Exercise aim
Copy everything from the line containing "Task: Click the Carbon row $token-01 chip" down to the line containing "Looking at the" word for word, leaving out the pictures.

Start of Provided records

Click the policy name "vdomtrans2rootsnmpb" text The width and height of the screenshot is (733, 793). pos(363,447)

End of Provided records
Start of Provided records

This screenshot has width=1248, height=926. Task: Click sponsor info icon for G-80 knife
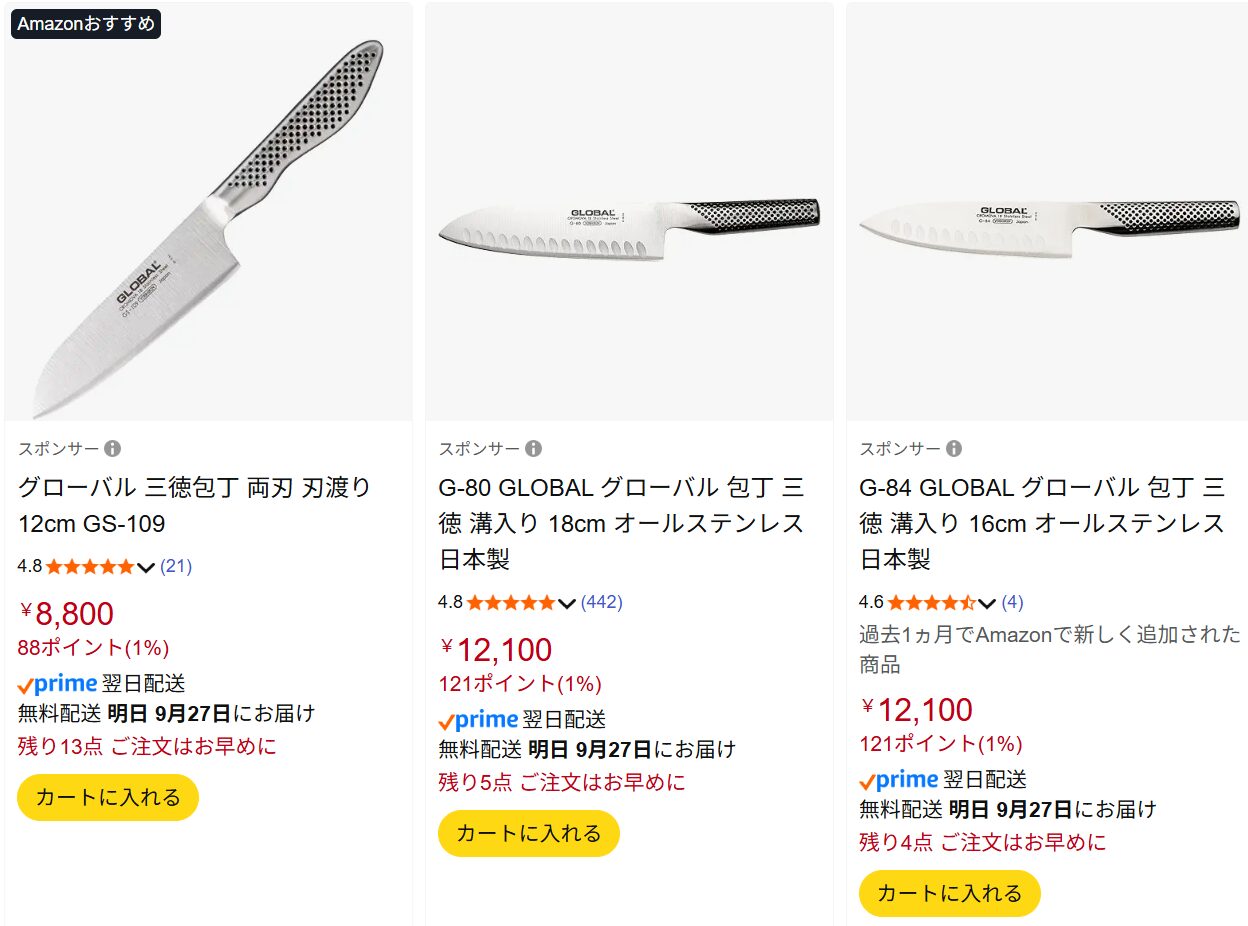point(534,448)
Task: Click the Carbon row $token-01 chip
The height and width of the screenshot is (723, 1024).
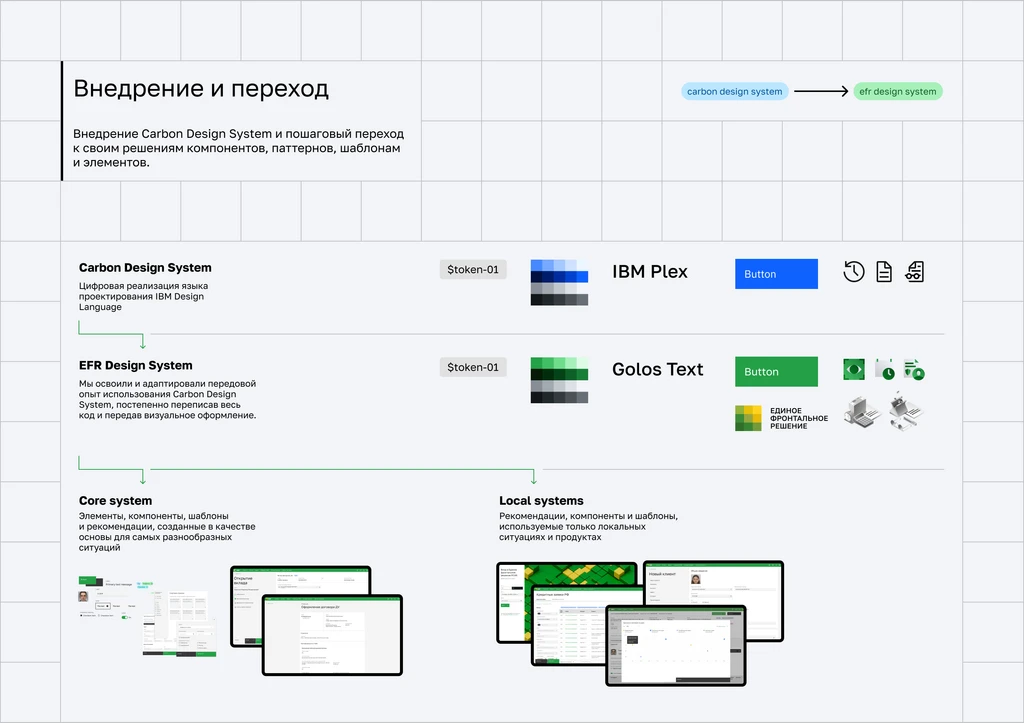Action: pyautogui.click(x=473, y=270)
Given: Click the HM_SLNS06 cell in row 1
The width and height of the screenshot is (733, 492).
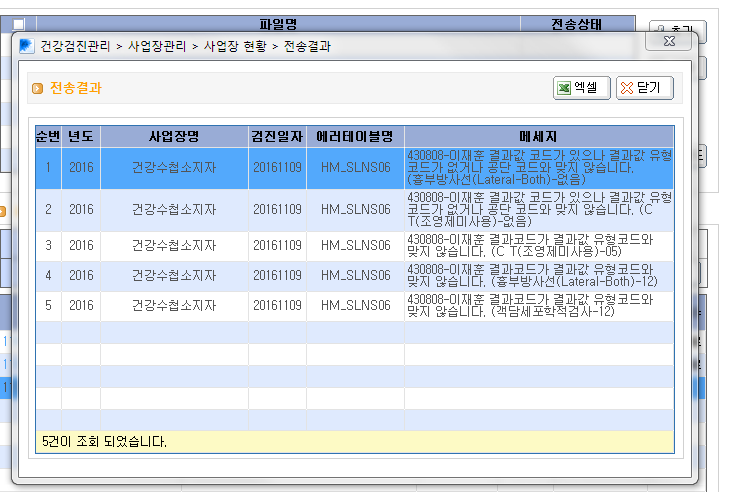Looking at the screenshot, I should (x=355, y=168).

End of Provided records

The result
Task: Click the Carbon row $token-01 chip
The height and width of the screenshot is (723, 1024).
Action: pyautogui.click(x=473, y=270)
Given: Click the HM_SLNS06 cell in row 1
The width and height of the screenshot is (733, 492).
Looking at the screenshot, I should (x=355, y=168).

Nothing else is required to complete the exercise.